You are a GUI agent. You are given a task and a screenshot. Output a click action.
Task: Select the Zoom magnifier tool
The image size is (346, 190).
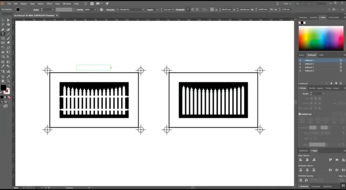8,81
******
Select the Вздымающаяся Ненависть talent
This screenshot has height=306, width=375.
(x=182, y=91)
******
§ **STATED GOAL**
Duplicate the data verbatim from the line with "Select the Вздымающаяся Ненависть talent" to the line with "(x=182, y=91)", including both of those lines.

§ **RESPONSE TO THE TASK**
Select the Вздымающаяся Ненависть talent
This screenshot has height=306, width=375.
(x=182, y=91)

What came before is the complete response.